Bring in a bunch of, “hello, my name is” name tags and a sharpie marker.  You’ll need enough for each child plus enough for each child to take with them, with a few that are blank, and the rest filled in with “Lovely,” or “Beloved,” or “God’s Child,” or “Wonderfully Made.”

“Hi all!  I’m so glad you’re here today.” Hold the name tags tightly in your hand out of sight. “Does anyone want to guess what I have here?” Give appropriate time for guesses “They are nametags!  Tell me look at one youth What would you like me to write on your name tag? It can be your name, or it can be any name that you really, really like.”

Allow time for them to answer and write it on the tag.

“Anyone else?” Call on another youth “What name would you like?”

Allow time for them to answer and write it on the tag.

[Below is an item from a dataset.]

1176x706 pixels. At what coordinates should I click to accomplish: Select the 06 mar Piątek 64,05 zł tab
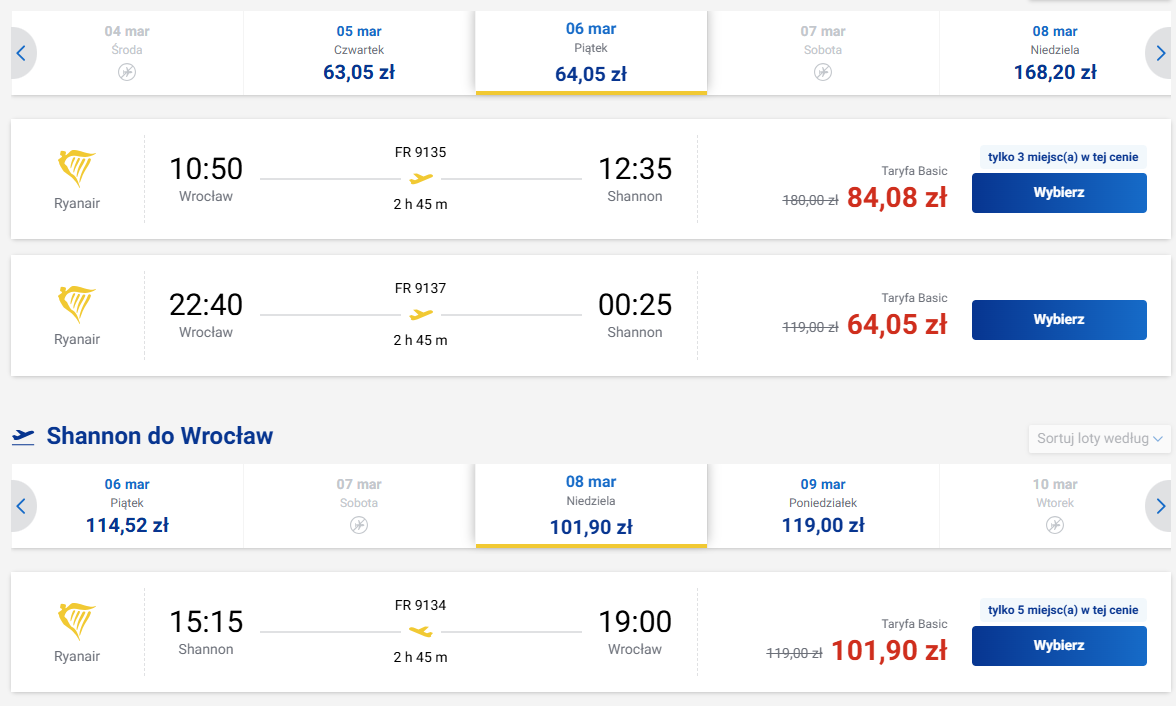tap(591, 53)
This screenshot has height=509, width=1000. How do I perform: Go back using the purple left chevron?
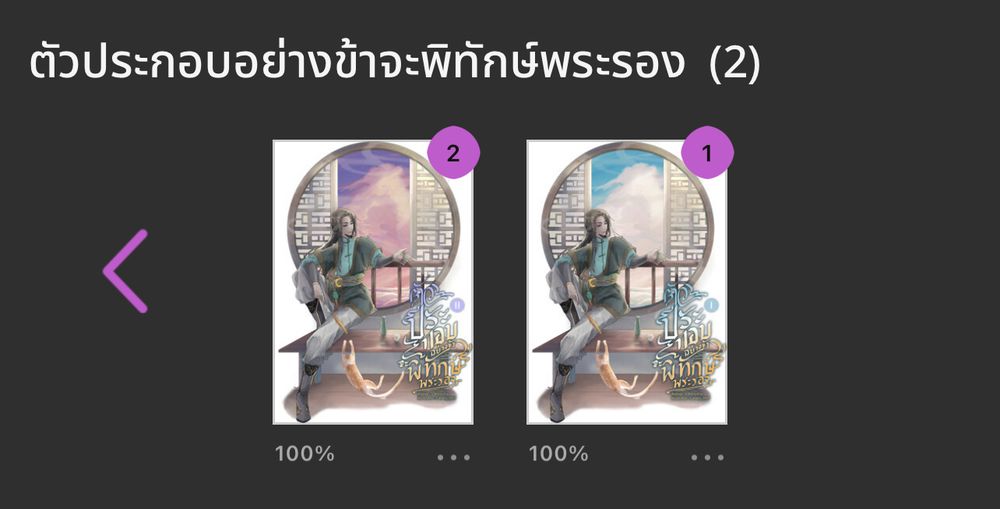coord(126,271)
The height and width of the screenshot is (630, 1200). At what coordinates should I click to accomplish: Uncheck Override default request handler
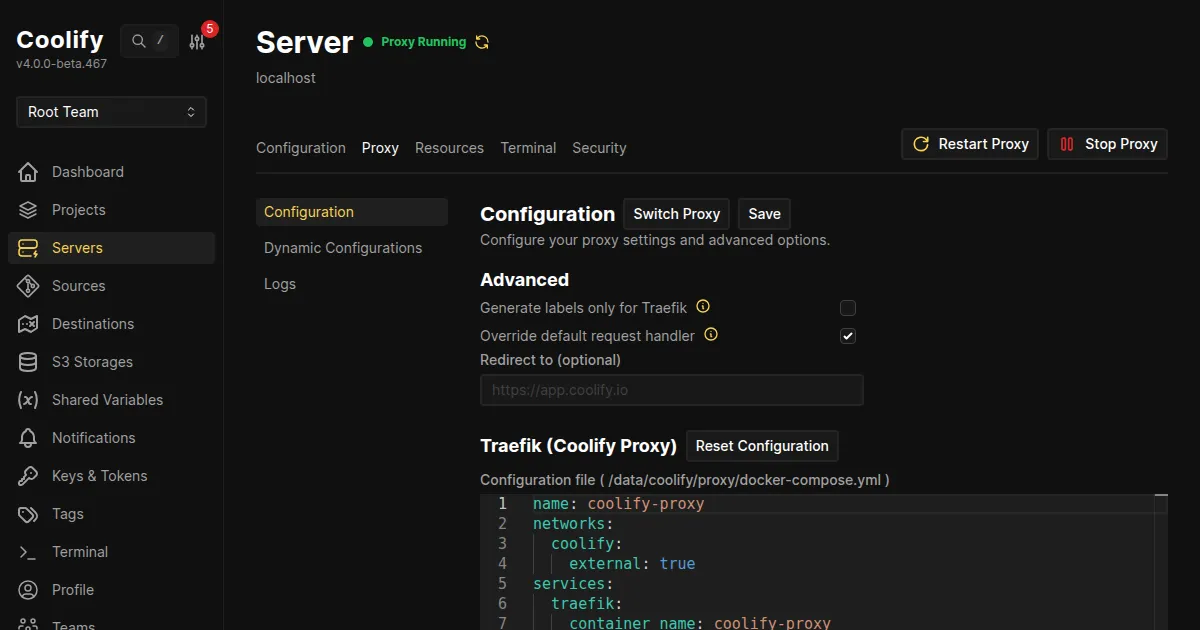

Now, look out at the adult congregation.

“How about anyone in the seats?  Anyone want a name tag? What would you like on your tag?”

Call on an adult. Allow time for them to answer and write it on the tag.

“In today’s Gospel lesson the writer names all these names: Pontius Pilate. Tiberius. Herod. John the Baptist. Zechariah. They name all these names because they want us to know what was going on in the world and who these people are.  Names are important.  You all have names.  And God knows all of your names!  But you know what?  You also have other names given by God in your baptism, names you might forget.  I want to show them to you, but they’re a surprise, so come in close.”

Invite the youth in close and show them the name tags.

<whispered> “You are all Beloved.  You are all Lovely. You are all Children of God. And you know what?  They are, too. <point to the assembly>  “Each of you take a nametag to wear, and then take a name tag to give to someone out there, so that they can know what they are named by God, too.  Ready? Go!”